5 Negligence – Duty of Care What is the duty of care owed by a professional? – Refer to “standard of care” in the profession, such as Accountants must possess skills and exercise care of ordinarily prudent accountant; ordinarily determined by generally-accepted accounting principles (GAAP) and generally- accepted auditing standards (GAAS); may be additional requirements based on statutes and/or cases. Lawyers – reasonably competent general practitioner of ordinary skill, experience and capacity in same locality; if lawyer holds him/herself out as expert, then standard is one of expertise.

6 Negligence – Duty of Care cont. How can lawyer decrease his/her duty of care? Do not hold him/herself out as expert? Expressly disclaim expertise in retainer agreement? Examples of areas of “expertise.”

7 Negligence – Duty of Care cont. To whom is that duty owed? Traditionally, duty owed only to client and not third parties who might rely on professional’s work. Currently, some states and the Restatement (Second) of Torts increase the scope of the duty owed to “foreseen users” – see page 1055 for 2-part standard. Small number of states include “reasonably foreseeable” users. Case studies – Ultramares Corp. v. Touche, 255 N.Y. 170 (1931) (page 1053); Reznor v. J. Artist Management, Inc., 365 F.Supp.2d 565 (S.D.N.Y. 2005) (pages 1053-54).
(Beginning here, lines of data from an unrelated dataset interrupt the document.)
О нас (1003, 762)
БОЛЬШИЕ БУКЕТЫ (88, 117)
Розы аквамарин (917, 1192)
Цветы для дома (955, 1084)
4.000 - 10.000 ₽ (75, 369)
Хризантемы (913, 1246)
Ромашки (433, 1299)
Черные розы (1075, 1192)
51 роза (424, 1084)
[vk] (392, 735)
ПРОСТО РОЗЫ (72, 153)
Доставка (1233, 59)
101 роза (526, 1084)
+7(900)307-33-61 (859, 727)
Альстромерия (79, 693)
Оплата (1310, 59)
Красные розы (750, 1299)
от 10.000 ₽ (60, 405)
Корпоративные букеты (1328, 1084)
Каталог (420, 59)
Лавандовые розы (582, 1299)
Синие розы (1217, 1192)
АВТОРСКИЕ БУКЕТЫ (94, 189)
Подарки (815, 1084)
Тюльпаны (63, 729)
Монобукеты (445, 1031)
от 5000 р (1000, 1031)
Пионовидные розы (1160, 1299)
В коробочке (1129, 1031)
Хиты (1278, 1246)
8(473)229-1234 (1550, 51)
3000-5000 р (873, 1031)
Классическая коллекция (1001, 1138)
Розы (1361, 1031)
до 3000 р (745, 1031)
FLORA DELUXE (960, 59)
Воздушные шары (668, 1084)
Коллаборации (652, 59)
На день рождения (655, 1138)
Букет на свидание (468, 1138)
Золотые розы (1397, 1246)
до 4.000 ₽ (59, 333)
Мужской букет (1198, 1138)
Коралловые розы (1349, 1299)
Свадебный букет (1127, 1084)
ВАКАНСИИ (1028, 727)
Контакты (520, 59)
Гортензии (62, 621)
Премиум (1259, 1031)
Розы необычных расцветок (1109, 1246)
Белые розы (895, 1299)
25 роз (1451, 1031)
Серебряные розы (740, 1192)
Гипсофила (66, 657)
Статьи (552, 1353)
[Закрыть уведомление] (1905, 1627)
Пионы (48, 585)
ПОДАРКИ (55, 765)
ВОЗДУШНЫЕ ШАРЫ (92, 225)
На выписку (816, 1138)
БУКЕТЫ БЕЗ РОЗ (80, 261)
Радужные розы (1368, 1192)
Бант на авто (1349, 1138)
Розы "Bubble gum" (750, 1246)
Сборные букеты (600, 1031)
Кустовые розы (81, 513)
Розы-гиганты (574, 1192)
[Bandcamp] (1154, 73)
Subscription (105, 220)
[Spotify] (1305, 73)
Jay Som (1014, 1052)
8 Negligence – Duty of Care cont. Case study – Bily v. Arthur Young & Company, 3 Cal.4 th 370 (1992) Investors sued accountants based on accountants’ audit opinion of financial statements of company in which investors invested. Company went bankrupt and investors alleged accountants’ negligence due to reliance on the audit opinion. California Supreme Court held accountants had no professional negligence liability to investors since they were not accountants’ clients and irrelevant whether or not investors were foreseeable users (traditional view under Ultramares); however, see subsequent slide about potential liability for negligent misrepresentation and fraud.

9 Negligence – Duty of Care cont. If lawyer retained by insurance company to defend insured commits negligence, can insurance company sue lawyer even though lawyer’s client technically was the insured? Case study – Unigard Insurance Group v. O’Flaherty & Belgum, 38 Cal.App.4 th 229 (1995) – insurance company has standing to sue because insurance company hired and paid lawyer to defend insured, but there cannot be conflict of interest between insurance company and insured.

10 Negligence – Breach How can professional breach the duty of care? Failure to follow applicable law; e.g., lawyer does not file client’s lawsuit before deadline set by statute of limitations. Failure to comply with professional standards such as lawyers’ ethics codes; case study – In re Disciplinary Proceedings Against Inglimo, 740 N.W.2d 125 (Wisc. 2007) (pages 1050-51).

11 Negligence – Causation and Damage Causation – must be logical link or reasonable relationship between professional’s breach of duty of care and damage (financial loss) suffered by client. Damage – any financial loss caused by professional’s negligence; e.g., lawyer fails to file lawsuit before statute of limitations expires, so client deprived of settlement/judgment (also, general damages such as emotional distress are available).

12 Negligent Misrepresentation and Fraud Both involve misrepresentation of facts. Negligent misrepresentation made with honest belief in truth of statement but with no reasonable ground for that belief. Fraud done with knowledge of statement’s falsity and intent to deceive plaintiff. According to Bily case, Restatement standard applies so “foreseen users” can sue.

13 Breach of Contract Professional-client relationship usually based on contract. Therefore, professional’s failure to perform obligations stated in contract would be breach of contract. Professional negligence is failure to perform so client usually just sues under negligence theory due to insurance coverage for negligence but not breach of contract.

14 Conversion Professionals often are entrusted with client’s property to be used for client’s purposes. Conversion occurs when professional uses property for his/her own purposes; property is “converted” from client to lawyer’s use. Example – lawyer receives settlement check and deposits it into client trust account for purpose of paying litigation expenses, experts and lawyer’s fee; instead, lawyer uses the money for personal expenses.